» **Task item**
The output should be every line below that includes the word "Share".

» **Dataset extract**
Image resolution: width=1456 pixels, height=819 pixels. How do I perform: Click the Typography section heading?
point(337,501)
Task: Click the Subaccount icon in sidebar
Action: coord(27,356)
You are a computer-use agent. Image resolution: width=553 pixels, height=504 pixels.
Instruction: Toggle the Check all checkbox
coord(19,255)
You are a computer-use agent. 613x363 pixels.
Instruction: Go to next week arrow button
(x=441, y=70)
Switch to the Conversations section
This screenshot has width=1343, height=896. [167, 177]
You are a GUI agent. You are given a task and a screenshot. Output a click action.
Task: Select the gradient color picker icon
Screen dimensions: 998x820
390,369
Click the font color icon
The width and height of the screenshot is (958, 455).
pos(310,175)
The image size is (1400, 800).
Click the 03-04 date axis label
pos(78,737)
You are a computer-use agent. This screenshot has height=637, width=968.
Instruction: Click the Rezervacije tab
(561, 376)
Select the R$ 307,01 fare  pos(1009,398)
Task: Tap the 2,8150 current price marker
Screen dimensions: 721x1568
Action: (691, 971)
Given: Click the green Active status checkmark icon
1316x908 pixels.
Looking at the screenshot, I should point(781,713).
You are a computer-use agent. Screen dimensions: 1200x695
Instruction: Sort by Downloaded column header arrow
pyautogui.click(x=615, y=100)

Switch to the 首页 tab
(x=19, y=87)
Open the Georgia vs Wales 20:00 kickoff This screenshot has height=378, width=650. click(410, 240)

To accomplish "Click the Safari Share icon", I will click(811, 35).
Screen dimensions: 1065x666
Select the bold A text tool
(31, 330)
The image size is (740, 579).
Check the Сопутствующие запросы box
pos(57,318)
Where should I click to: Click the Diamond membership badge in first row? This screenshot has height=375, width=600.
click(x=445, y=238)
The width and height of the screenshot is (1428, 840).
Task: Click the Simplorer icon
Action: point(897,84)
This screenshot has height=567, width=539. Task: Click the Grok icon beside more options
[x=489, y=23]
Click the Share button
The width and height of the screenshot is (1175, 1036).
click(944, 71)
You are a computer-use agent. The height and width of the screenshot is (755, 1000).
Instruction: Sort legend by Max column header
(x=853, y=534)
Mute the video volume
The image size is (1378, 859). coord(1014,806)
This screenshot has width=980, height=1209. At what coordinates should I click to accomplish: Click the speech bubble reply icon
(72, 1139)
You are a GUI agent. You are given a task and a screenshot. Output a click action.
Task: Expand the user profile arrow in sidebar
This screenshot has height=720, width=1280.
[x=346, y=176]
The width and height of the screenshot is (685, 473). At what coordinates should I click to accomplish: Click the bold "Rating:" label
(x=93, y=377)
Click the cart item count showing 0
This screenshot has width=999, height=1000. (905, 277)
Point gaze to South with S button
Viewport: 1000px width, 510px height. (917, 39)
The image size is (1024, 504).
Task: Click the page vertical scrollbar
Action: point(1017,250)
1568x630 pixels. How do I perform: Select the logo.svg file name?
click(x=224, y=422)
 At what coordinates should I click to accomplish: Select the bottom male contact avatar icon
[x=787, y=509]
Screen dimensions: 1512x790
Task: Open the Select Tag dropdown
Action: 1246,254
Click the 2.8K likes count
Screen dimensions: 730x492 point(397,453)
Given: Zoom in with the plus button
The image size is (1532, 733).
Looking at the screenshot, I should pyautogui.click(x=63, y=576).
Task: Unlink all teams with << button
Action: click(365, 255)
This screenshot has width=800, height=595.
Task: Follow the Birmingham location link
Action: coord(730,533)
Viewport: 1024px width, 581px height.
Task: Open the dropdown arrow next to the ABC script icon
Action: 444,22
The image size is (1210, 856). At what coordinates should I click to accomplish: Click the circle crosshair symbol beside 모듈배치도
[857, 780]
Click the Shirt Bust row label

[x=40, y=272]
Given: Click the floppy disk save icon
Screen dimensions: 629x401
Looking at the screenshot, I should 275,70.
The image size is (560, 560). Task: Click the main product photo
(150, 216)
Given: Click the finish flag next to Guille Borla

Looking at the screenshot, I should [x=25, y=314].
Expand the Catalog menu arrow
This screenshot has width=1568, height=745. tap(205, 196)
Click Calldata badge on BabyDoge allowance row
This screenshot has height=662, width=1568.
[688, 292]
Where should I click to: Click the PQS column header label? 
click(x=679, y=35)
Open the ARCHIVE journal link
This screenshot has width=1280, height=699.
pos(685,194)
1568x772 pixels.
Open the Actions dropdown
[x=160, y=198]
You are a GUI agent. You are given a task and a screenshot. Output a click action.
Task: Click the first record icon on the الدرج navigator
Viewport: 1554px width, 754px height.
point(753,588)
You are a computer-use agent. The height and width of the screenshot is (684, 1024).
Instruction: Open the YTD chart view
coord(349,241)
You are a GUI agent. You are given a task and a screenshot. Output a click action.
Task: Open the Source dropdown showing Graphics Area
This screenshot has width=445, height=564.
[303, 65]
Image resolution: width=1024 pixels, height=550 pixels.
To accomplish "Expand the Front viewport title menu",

» **Task result**
To accomplish "Click the Safari Share icon", I will click(811, 35).
Click the Share button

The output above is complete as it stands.